EDWARD PALTZIK – The recent federal corruption convictions of former New York State Senate Majority Leader Dean Skelos and former Assembly Speaker Sheldon Silver underscore an increasingly evident fact: criminal defendants do not testify frequently enough in their own defense. I have represented numerous criminal defendants both in state and federal court, so I am well aware of the downsides of defendants testifying, not to mention the conventional wisdom about doing so within the defense bar. However, if the end result is a conviction and prison sentence, then conventional thinking must be re-examined.
“Innocent until proven guilty” is a basic legal canon and part of our cultural ethos. The Constitution requires the prosecution to prove guilt beyond a reasonable doubt, and it doesn’t require criminal defendants to testify or otherwise prove their innocence. Thus, jurors are instructed not to infer guilt from a defendant’s failure to testify. But in the real world, theory is often trumped by human nature. In the courtroom, legal standards, theoretical rules, and a judge’s instructions don’t always carry as much weight as intuition, credibility, and likeability.
Most criminal defense attorneys believe that a defendant should be kept off the witness stand at almost all costs. They are content to rely solely on their cross-examination of prosecution witnesses without presenting any defense case, arguing that guilt beyond a reasonable doubt has not been proved.
Of course, a lot can go wrong when a defendant testifies. Prior bad acts, criminal convictions, or inconsistent statements can undermine the defendant’s credibility. Both judge and jury may deem the testimony self-serving and/or untruthful, leading not only to a conviction but also a harsher sentence.
Yet, the risks of defendant testimony must be weighed against the reality that jurors are human beings who, in all likelihood, will view a defendant’s failure to testify negatively. Jurors are often of the opinion that an innocent defendant would proclaim as much on the stand. Cowering at the defense table and speaking through the voice of a lawyer – whom jurors are predisposed to disbelieve – is a recipe for conviction
Sometimes the defendant is boxed in by the evidence and has no choice but to remain off the stand. Moreover, there are some well-publicized exceptions to my argument, like the recent surprising acquittal in Vincent Asaro’s “Goodfellas” trial. But too often the defendant is kept on the sidelines because attorneys can’t escape the prison of conventional thinking and fear being second-guessed if their client testifies and is still convicted.
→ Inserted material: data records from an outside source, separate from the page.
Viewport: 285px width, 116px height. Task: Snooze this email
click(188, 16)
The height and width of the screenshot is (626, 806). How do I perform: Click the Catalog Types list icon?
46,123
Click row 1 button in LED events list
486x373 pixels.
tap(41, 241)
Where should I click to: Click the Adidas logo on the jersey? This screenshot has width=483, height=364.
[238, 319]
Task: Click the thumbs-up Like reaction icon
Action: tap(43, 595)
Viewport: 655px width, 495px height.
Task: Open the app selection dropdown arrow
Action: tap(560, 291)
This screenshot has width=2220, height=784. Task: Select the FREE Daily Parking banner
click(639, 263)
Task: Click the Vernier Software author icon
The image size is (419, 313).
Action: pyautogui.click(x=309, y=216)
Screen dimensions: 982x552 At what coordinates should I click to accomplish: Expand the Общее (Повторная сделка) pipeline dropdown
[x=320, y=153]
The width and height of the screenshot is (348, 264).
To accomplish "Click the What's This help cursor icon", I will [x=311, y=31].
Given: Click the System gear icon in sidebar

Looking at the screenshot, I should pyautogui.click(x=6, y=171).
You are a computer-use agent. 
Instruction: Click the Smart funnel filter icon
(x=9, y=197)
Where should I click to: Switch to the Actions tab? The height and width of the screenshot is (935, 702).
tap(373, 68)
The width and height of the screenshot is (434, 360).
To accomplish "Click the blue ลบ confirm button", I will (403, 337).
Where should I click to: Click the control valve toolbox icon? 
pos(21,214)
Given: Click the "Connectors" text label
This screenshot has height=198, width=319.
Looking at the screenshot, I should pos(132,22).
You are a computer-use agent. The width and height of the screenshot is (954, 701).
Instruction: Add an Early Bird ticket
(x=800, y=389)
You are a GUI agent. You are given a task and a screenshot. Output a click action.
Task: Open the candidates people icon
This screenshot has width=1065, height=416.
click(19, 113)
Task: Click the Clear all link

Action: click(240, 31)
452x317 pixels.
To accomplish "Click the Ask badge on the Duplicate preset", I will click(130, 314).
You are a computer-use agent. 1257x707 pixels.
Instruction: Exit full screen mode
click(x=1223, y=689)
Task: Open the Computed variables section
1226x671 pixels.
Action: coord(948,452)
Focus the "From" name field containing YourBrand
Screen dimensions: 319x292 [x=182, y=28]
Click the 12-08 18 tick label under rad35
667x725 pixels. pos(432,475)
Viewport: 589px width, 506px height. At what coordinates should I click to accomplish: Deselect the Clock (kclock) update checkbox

In the case of Skelos and Silver, maybe their fates were sealed no matter what defense strategies or courtroom tactics their attorneys utilized. But that only creates a stronger case for testifying in one’s defense. Like so many other high-profile white-collar defendants in finance and politics who matched up against Preet Bharara, the formidable U.S. Attorney for the Southern District of New York, Skelos and Silver’s defenses rested on the idea that the government failed to prove its case rather than giving the jury an alternative story to believe.
It’s always easy to second-guess from afar, as I am doing now. However, the defense bar’s fear of losing boldly has allowed federal prosecutors to score lay-up after lay-up. The bottom line is losing is still losing, which, in the criminal context, means someone’s freedom. Defense attorneys should start to recognize that a robust strategy entails more than just telling jurors about the presumption of innocence and reasonable doubt. Some circumstances demand that clients stand up and proclaim their innocence, conventional wisdom be damned.
Edward Paltzik is a litigation Partner at the law firm Joshpe Law Group LLP. He has tried numerous criminal and civil cases in state and federal court.